Each segment is associated with a specific gesture, i.e., gentle,
moderate, aggressive, soft, loud, etc. The segments do not need to
be directly related to each other (as, for example, movements in a
musical composition are related), but instead can be discrete
musical or audio phrases, songs, etc (thus permitting the user act
like a "DJ but using gestures to select appropriate songs to play,
as opposed to identifying the songs specifically).
[0037] FIG. 3 is a flow diagram that illustrates operation of the
playback system in "DJ" mode. As a gesture is received (step 36),
the playback module 12 selects a segment which corresponds to the
gesture (step 38) and ports it to the audio system 20 (step 40). If
more than one segment is available, a specific segment can be
selected at random or in accordance with a predefined or generated
sequence. If a segment ends prior to the receipt of another gesture
another segment corresponding to that gesture can be selected, the
present segment can be repeated, or the playback terminated. If one
or more gestures are received during the playback of a given
segment, the playback module 12 preferably continuously revises the
next segment selection in accordance with the received gestures and
plays that segment when the first one completes. Alternatively, the
presently playing segment can be terminated and the segment
corresponding to the newly entered gesture started immediately or
after only a short delay. In yet another alternative the system can
queue the gestures for subsequent interpretation in sequence as
each segment's play back completes. In this manner a user can
easily request, for example, three exciting songs followed by a
relaxed song by entering the appropriate four gestures.

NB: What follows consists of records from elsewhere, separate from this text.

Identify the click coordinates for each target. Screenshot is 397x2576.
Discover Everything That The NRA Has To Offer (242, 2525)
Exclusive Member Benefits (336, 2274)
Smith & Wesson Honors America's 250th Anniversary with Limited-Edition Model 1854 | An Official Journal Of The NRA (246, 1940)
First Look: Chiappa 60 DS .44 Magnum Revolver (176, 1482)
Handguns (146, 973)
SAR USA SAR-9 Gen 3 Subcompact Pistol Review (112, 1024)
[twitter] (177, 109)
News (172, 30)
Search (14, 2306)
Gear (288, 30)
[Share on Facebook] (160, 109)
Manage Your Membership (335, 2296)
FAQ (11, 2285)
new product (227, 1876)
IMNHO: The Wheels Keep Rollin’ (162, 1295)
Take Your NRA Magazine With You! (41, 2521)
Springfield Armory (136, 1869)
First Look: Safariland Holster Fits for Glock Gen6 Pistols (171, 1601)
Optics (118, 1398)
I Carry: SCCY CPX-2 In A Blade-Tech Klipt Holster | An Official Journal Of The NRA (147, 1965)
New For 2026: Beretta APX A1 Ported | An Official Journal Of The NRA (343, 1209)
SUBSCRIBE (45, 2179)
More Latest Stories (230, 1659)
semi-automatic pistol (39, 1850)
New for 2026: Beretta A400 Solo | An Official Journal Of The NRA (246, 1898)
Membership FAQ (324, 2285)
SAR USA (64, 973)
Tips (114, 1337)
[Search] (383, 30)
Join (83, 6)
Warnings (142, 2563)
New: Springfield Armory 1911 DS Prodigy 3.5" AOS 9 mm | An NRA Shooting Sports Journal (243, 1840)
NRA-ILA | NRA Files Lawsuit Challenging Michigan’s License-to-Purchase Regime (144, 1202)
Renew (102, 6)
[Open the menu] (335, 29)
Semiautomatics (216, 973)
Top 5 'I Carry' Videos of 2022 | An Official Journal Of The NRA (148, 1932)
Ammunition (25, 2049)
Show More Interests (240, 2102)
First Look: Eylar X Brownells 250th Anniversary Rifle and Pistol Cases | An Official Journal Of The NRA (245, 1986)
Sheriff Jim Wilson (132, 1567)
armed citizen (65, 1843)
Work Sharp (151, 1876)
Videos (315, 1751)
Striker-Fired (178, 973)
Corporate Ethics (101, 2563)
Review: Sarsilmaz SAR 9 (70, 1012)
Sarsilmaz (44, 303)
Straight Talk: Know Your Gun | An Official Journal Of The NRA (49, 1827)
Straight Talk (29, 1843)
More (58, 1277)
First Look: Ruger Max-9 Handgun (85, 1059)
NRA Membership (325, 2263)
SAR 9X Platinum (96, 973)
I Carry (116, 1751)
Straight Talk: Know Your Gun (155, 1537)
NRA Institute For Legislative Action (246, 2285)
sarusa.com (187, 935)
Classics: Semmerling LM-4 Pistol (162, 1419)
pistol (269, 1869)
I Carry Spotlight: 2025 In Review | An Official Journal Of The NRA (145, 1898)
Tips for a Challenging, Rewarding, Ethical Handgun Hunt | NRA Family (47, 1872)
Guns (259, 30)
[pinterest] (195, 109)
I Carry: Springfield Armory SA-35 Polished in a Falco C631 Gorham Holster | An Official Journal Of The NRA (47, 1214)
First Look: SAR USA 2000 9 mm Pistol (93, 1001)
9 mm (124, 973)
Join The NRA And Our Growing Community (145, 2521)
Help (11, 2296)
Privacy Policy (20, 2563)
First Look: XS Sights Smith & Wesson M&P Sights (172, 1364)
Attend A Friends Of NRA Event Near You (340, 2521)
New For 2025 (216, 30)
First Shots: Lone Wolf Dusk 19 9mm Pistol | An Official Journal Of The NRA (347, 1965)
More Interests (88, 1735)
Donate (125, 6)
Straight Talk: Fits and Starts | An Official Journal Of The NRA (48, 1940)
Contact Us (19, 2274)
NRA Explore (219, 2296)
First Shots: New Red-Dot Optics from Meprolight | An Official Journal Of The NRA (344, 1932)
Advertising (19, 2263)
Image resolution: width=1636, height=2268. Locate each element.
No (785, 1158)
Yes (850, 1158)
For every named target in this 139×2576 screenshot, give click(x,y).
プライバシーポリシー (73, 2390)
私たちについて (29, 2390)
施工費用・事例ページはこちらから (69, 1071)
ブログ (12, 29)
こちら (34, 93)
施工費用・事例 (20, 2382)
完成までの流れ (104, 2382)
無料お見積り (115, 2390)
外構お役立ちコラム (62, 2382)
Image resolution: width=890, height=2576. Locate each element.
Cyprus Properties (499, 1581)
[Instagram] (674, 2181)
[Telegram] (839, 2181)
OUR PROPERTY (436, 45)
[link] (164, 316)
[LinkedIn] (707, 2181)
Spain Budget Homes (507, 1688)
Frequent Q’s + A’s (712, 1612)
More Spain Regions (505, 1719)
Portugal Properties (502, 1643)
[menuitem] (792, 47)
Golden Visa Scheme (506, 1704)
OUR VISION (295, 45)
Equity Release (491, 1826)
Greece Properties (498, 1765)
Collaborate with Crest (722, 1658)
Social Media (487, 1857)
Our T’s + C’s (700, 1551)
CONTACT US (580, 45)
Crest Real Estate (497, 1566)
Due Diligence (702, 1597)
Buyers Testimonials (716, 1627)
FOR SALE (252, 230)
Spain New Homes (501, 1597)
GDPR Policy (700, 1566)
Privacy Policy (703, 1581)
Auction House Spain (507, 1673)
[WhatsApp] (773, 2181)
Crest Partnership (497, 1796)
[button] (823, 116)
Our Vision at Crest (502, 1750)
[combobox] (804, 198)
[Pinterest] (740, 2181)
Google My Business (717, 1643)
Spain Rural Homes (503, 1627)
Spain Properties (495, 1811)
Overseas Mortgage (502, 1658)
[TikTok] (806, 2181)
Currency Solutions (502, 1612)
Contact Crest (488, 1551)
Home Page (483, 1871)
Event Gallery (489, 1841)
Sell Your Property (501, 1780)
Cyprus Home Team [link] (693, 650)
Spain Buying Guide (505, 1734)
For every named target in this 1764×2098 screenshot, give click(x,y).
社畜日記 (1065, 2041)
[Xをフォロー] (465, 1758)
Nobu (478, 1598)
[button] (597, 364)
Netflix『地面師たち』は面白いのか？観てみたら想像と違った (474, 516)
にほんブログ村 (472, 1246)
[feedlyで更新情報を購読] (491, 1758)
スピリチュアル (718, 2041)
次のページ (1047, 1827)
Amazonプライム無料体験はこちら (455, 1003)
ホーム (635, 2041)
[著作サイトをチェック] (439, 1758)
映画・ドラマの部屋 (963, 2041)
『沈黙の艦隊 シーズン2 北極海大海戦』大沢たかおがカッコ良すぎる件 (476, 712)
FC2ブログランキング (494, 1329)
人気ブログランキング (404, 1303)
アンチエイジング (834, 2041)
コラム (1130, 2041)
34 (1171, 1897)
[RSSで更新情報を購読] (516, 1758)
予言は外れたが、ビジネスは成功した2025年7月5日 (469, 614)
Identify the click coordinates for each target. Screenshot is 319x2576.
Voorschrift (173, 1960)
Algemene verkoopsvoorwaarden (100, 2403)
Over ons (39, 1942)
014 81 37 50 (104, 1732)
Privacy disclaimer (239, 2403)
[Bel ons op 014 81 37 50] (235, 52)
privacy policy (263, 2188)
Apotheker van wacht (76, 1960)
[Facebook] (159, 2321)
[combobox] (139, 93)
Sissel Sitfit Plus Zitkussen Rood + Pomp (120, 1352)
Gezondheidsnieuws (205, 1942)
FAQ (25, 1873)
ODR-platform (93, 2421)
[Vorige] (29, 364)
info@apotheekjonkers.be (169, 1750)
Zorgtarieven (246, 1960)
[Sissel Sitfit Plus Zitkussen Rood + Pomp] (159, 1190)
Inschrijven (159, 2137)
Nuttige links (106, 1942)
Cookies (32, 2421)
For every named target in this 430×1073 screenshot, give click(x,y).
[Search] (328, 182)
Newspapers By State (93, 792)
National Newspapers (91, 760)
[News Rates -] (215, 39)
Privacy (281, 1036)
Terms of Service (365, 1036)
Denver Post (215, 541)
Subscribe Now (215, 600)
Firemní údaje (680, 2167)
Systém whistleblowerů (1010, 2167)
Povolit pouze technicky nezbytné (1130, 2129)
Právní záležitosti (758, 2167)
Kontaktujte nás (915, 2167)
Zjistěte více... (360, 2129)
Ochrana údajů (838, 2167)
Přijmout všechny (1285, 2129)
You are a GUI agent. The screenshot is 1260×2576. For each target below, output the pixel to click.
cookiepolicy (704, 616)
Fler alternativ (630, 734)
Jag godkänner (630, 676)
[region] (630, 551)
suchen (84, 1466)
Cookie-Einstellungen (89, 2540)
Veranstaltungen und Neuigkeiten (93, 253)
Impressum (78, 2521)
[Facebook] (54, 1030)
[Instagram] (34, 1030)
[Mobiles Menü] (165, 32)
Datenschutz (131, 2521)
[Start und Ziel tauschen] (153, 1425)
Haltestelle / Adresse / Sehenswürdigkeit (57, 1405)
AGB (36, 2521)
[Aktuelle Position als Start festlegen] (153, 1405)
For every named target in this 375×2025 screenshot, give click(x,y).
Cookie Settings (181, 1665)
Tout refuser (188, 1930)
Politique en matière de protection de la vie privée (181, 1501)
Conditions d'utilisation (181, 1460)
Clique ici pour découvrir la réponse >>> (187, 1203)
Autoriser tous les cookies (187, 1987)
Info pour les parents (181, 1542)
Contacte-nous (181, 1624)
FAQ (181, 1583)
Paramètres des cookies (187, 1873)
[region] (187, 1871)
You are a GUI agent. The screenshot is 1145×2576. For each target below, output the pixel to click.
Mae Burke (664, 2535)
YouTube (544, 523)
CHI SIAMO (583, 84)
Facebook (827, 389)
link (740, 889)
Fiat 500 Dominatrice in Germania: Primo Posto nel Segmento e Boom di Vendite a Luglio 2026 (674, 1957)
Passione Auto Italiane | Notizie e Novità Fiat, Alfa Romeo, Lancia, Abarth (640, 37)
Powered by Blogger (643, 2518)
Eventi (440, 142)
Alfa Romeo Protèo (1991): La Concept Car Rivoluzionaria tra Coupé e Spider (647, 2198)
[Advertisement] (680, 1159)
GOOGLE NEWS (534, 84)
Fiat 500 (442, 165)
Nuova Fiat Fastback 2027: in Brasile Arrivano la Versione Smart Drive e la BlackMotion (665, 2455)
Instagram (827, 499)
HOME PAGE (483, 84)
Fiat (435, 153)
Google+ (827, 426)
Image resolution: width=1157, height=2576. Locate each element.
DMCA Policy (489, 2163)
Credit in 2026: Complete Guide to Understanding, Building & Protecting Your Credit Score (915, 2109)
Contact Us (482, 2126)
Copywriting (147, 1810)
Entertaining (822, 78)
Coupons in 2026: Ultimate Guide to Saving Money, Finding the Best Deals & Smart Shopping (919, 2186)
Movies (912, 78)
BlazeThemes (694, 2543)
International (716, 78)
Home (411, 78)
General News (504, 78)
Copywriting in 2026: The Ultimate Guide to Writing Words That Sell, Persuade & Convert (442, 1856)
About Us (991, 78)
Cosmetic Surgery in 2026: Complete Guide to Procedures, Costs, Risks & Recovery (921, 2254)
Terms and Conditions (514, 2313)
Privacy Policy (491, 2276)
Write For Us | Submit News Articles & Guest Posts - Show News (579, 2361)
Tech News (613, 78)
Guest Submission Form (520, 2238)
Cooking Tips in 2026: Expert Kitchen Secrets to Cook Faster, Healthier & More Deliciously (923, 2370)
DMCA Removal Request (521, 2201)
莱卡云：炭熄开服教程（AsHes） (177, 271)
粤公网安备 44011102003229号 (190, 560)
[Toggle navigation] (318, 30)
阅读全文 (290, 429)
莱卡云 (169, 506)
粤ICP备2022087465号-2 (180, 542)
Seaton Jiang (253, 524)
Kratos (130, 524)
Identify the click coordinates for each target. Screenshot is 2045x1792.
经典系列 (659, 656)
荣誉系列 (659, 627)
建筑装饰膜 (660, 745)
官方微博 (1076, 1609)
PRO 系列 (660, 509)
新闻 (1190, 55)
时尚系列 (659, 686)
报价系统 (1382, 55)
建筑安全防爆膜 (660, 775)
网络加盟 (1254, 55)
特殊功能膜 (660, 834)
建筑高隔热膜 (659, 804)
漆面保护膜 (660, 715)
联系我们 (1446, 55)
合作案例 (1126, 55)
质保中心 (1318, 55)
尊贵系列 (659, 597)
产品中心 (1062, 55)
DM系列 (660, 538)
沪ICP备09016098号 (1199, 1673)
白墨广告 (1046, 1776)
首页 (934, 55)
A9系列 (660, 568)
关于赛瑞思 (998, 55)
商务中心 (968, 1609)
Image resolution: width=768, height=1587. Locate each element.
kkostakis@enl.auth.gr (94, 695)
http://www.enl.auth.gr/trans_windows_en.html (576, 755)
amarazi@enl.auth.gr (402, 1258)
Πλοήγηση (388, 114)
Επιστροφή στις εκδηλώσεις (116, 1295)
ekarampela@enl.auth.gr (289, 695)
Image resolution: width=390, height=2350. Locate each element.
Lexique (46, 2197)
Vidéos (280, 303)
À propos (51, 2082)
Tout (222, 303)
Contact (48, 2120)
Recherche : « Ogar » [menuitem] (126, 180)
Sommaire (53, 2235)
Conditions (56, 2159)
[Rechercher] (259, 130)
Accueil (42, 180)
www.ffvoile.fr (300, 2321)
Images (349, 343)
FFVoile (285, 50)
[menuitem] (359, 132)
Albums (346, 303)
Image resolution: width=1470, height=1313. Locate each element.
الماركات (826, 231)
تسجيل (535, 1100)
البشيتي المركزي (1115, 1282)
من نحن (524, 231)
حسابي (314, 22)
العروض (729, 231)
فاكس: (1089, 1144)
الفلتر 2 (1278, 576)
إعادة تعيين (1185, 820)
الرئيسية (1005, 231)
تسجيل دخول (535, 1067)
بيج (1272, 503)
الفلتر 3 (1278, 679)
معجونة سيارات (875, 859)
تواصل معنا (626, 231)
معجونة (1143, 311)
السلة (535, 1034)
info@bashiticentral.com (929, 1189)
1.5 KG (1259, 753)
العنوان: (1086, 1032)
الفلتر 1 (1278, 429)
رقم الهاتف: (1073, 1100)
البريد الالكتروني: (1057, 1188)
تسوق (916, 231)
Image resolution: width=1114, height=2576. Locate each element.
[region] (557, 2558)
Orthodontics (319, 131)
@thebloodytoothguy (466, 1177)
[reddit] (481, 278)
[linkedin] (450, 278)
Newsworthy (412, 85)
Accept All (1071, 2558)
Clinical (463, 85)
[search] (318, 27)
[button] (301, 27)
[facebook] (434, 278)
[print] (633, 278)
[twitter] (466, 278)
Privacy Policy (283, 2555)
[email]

Advantageously, the user does not need to identify (or even know)
the specific songs played for the system to make an intelligent and
interpretative selection. Preferably, the user is permitted to
specific the default behaviors in these various situations.
[0038] The association between audio segments and gesture meanings
can be made in a number of ways. In one implementation, the gesture
associated with a given segment, or at least the nature of segment,
is indicated in a segment-tag a gesture "tag" which can be read by
the playback system and used to determine when it is appropriate to
play a given segment. The tag can be embedded within the segment
data itself, e.g., within a header data or block, or reflected
externally, e.g., as part of the segment's file name or file
directory entry.
[0039] Tag data can also be assigned to given segments by means of
a look-up table or other similar data structure stored within the
playback system or audio library, which table can be easily updated
as new segments are added to the library and modified by the user
so that the segment-gesture or segment-emotion associations
reflects their personal taste. Thus, for example, a music library
containing a large number of songs may be provided and include an
index which lists the songs available on the system and which
defines the emotional quality of each piece.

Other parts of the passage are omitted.